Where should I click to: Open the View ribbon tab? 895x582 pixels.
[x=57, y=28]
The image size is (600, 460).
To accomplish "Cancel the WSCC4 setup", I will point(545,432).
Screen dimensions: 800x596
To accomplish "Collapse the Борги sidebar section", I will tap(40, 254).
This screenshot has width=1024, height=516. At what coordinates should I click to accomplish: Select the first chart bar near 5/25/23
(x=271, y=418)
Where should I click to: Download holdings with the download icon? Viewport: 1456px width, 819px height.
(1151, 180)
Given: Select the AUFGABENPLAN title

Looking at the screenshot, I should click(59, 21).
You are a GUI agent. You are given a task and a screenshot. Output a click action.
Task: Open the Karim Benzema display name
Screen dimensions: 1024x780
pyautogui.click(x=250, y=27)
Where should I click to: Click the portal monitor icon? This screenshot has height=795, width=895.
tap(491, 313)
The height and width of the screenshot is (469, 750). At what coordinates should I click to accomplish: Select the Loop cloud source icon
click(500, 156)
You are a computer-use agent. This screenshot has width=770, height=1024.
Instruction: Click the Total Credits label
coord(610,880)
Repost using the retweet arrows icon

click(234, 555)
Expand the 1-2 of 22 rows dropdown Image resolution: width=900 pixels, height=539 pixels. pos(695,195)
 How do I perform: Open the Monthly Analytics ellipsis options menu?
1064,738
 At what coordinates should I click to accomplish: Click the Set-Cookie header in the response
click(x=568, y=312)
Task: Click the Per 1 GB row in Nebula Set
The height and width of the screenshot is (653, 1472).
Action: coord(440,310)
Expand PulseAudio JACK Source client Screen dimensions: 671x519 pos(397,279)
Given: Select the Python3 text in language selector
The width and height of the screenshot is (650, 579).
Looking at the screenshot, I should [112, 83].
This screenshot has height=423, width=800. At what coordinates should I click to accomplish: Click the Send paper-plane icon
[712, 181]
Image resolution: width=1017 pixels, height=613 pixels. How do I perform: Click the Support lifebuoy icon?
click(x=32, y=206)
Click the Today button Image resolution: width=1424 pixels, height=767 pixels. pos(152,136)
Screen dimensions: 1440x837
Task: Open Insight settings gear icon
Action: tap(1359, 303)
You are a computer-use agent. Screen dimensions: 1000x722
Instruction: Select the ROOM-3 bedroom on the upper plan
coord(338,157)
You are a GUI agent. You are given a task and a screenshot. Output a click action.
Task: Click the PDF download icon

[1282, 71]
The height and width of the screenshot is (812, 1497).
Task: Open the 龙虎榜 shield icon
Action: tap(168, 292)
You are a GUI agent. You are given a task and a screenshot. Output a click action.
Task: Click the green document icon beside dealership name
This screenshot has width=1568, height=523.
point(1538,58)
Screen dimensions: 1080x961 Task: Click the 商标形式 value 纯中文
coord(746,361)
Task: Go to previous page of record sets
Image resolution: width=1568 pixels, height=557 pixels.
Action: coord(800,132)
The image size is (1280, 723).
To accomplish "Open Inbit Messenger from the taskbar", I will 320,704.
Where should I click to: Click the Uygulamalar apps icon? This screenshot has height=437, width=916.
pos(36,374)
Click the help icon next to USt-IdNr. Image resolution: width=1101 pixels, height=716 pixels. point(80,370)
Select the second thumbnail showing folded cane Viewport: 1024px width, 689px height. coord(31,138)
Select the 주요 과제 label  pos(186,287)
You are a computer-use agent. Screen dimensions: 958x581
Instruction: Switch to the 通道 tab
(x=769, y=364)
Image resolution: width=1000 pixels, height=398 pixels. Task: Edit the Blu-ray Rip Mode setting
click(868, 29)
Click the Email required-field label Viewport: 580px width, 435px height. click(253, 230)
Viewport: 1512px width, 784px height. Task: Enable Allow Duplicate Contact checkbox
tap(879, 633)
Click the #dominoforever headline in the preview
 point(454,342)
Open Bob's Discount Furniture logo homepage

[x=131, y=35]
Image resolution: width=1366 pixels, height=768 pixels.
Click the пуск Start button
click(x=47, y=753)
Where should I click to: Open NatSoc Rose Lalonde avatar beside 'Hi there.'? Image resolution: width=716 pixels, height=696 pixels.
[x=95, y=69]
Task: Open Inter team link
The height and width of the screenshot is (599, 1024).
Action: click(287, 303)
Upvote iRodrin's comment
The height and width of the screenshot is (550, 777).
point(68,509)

**Task instructions:** Everything before the line containing "Where should I click to: Click the Uygulamalar" stays out. Write out that line and the rest of the entries exactly.

**Answer box:**
Where should I click to: Click the Uygulamalar apps icon? This screenshot has height=437, width=916.
pos(36,374)
Click the help icon next to USt-IdNr. Image resolution: width=1101 pixels, height=716 pixels. point(80,370)
Select the second thumbnail showing folded cane Viewport: 1024px width, 689px height. coord(31,138)
Select the 주요 과제 label  pos(186,287)
You are a computer-use agent. Screen dimensions: 958x581
Instruction: Switch to the 通道 tab
(x=769, y=364)
Image resolution: width=1000 pixels, height=398 pixels. Task: Edit the Blu-ray Rip Mode setting
click(868, 29)
Click the Email required-field label Viewport: 580px width, 435px height. click(253, 230)
Viewport: 1512px width, 784px height. Task: Enable Allow Duplicate Contact checkbox
tap(879, 633)
Click the #dominoforever headline in the preview
 point(454,342)
Open Bob's Discount Furniture logo homepage

[x=131, y=35]
Image resolution: width=1366 pixels, height=768 pixels.
Click the пуск Start button
click(x=47, y=753)
Where should I click to: Open NatSoc Rose Lalonde avatar beside 'Hi there.'? Image resolution: width=716 pixels, height=696 pixels.
[x=95, y=69]
Task: Open Inter team link
The height and width of the screenshot is (599, 1024).
Action: click(287, 303)
Upvote iRodrin's comment
The height and width of the screenshot is (550, 777).
point(68,509)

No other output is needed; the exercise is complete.